---------- 読解文
『デッドプール&ウルヴァリン』は『ロキ』から繋がる? TVAにあの場所も登場? 特報を考察&解説 | VG+ (バゴプラ)

『デッドプール&ウルヴァリン』は『ロキ』から繋がる? TVAにあの場所も登場? 特報を考察&解説

©2024 Marvel

『デッドプール&ウルヴァリン』と『ロキ』の繋がりは?

『デッドプール3』改め『デッドプール&ウルヴァリン(原題:Deadpool & Wolverine)』の初映像が、米時間2024年2月11日(日) に公開された。『デッドプール&ウルヴァリン』の特報は全米が注目するスーパーボウルに合わせてのお披露目となっている。

『デッドプール&ウルヴァリン』は、これまで20世紀フォックスの作品に登場していたデッドプールがMCUに合流する作品とあって、その設定にも大きな注目が集まっている。本作は、そのタイトル通り、ヒュー・ジャックマンがウルヴァリン役として復帰する作品でもある。そしてそのヒュー・ジャックマンは、『デッドプール&ウルヴァリン』で過去作との矛盾は生じない旨の発信をしていた。

旧シリーズのファンもMCUファンも注目していた「デッドプール」3作目だが、初の予告編で重大な設定が明かされることになった。それは、デッドプールを引退したウェイド・ウィルソンの元にTVAがやってくるというものだ。

『ロキ』からTVA登場

TVAはドラマ『ロキ』(2021-) に登場した組織で、正式名称を“時間変異取締局”という。元は31世紀の科学者で、タイムトラベルを実現した在り続ける者が作り上げた組織で、分岐するタイムラインを“神聖時間軸”と呼ばれる時間軸に統一する役目を担っていた。

MCUにおけるタイムラインは、誰かが未来を変えるような予定外の行動に出ても未来が変わるわけではなく、ただ別の時間軸へと分岐していく。これは、映画『アベンジャーズ/エンドゲーム』(2019) でエンシェント・ワンがタイムトラベルしてきたハルクに語った通りだ。在り続ける者は、かつて別の時間軸の自分と戦争を起こしてしまい、それを防ぐためにTVAを使って分岐する時間軸を“剪定”していたのである。

映画『デッドプール&ウルヴァリン』の予告編では、冒頭でTVAの実働部隊であるミニットメンがデッドプールを迎えにくると、オレンジ色のタイムドアを通してデッドプールをTVA本部へ連行してしまう。ミニットメンは時間軸を分岐させる行動を起こした“変異体”を剪定できるタイムスティックも持っているが、ユニフォームはドラマ『ロキ』と異なる装いとなっている。

そしてデッドプールが連れてこられた先に待っているのがパラドックスという人物だ。パラドックスは原作コミックのMr.パラドックスをベースにしたキャラクターだと考えられる。『ロキ』の方にはドックス将軍というキャラクターが登場しており、ドックスがMr.パラドックスのMCU版と見る向きもあったが、『デッドプール&ウルヴァリン』で正式に登場することになったようだ。

『ロキ』シーズン2後のTVA?
--------------------
---------- データ抜粋
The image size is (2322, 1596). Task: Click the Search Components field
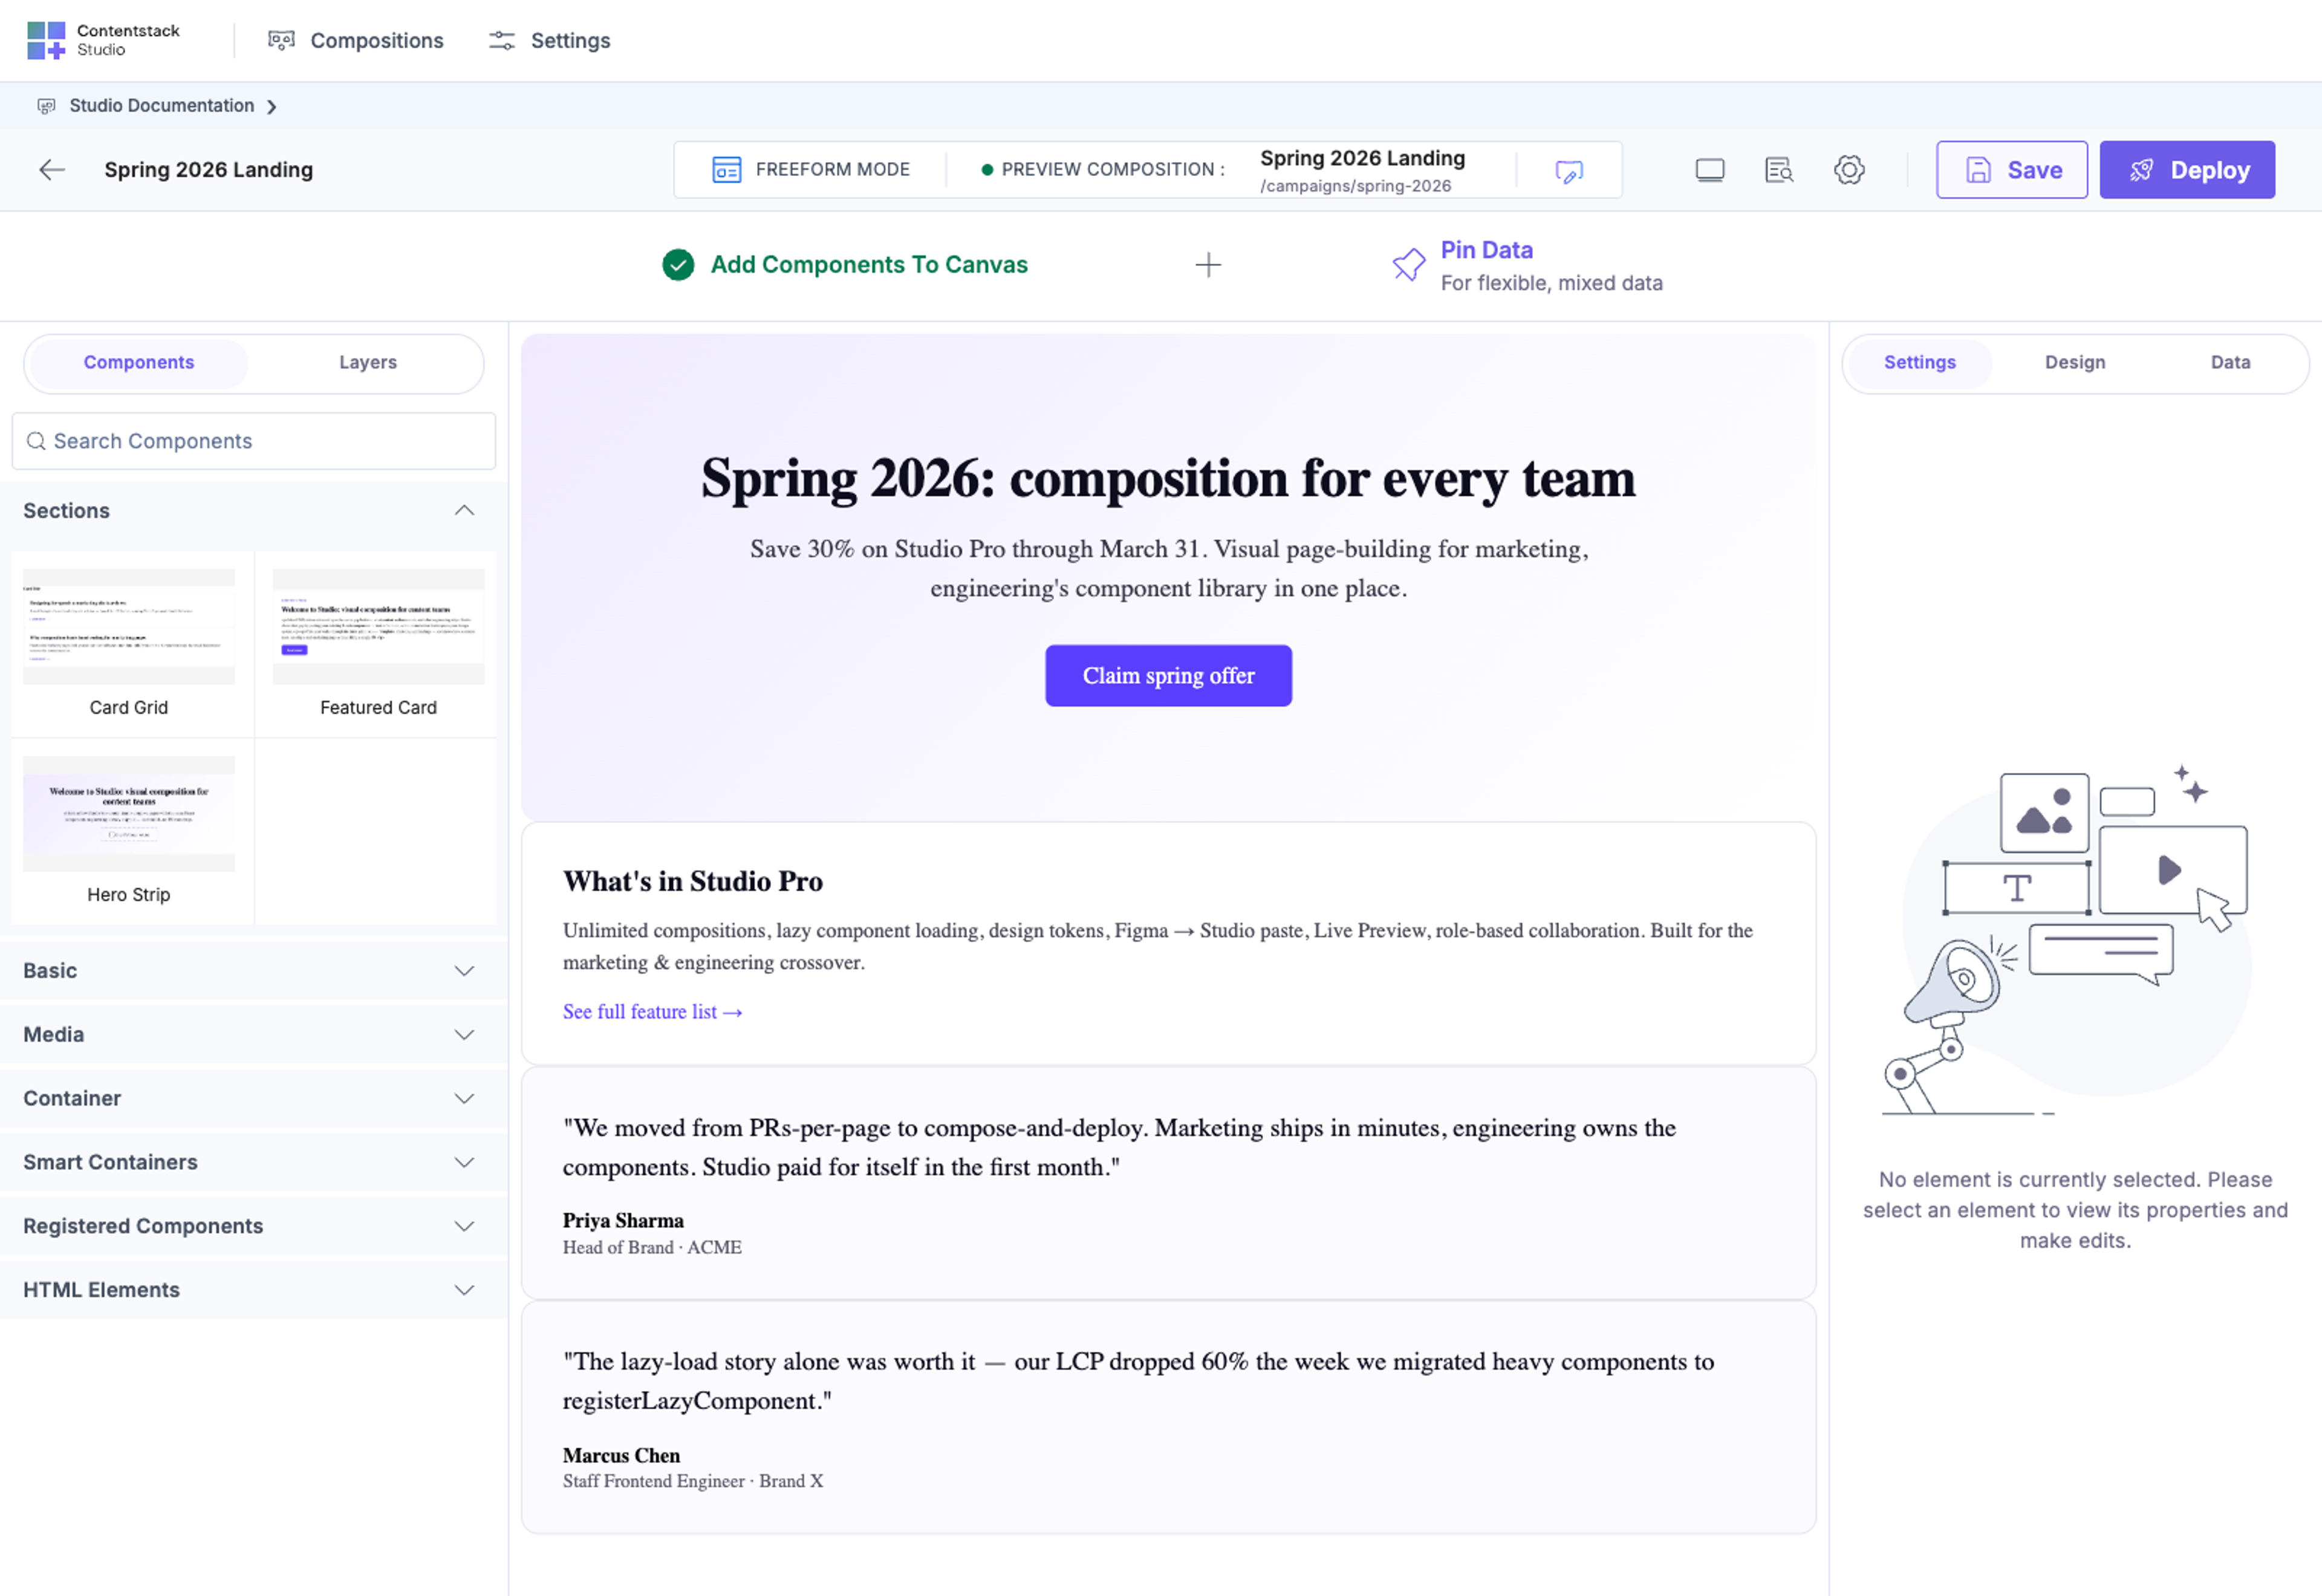pyautogui.click(x=254, y=441)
--------------------
- 指示:
1. 『デッドプール&ウルヴァリン』の記事をもとに、次の問いに答えよ。
(a) 『デッドプール&ウルヴァリン』の初映像は、米時間でいつ公開されたか。
(b) TVAの正式名称は何か。
(c) デッドプールが連れてこられた先で待っている人物は誰か。
2. 『デッドプール&ウルヴァリン』の記事から、「TVAはドラマ『ロキ』(20」という語句のあるところから書き出し、「登場することになったようだ。」の後で止めて、その部分を一字も変えずに出力せよ。

- 解答:
1.
(a) 米時間2024年2月11日(日)に公開された。
(b) 正式名称は“時間変異取締局”である。
(c) 待っているのはパラドックスという人物である。

2.
TVAはドラマ『ロキ』(2021-) に登場した組織で、正式名称を“時間変異取締局”という。元は31世紀の科学者で、タイムトラベルを実現した在り続ける者が作り上げた組織で、分岐するタイムラインを“神聖時間軸”と呼ばれる時間軸に統一する役目を担っていた。

MCUにおけるタイムラインは、誰かが未来を変えるような予定外の行動に出ても未来が変わるわけではなく、ただ別の時間軸へと分岐していく。これは、映画『アベンジャーズ/エンドゲーム』(2019) でエンシェント・ワンがタイムトラベルしてきたハルクに語った通りだ。在り続ける者は、かつて別の時間軸の自分と戦争を起こしてしまい、それを防ぐためにTVAを使って分岐する時間軸を“剪定”していたのである。

映画『デッドプール&ウルヴァリン』の予告編では、冒頭でTVAの実働部隊であるミニットメンがデッドプールを迎えにくると、オレンジ色のタイムドアを通してデッドプールをTVA本部へ連行してしまう。ミニットメンは時間軸を分岐させる行動を起こした“変異体”を剪定できるタイムスティックも持っているが、ユニフォームはドラマ『ロキ』と異なる装いとなっている。

そしてデッドプールが連れてこられた先に待っているのがパラドックスという人物だ。パラドックスは原作コミックのMr.パラドックスをベースにしたキャラクターだと考えられる。『ロキ』の方にはドックス将軍というキャラクターが登場しており、ドックスがMr.パラドックスのMCU版と見る向きもあったが、『デッドプール&ウルヴァリン』で正式に登場することになったようだ。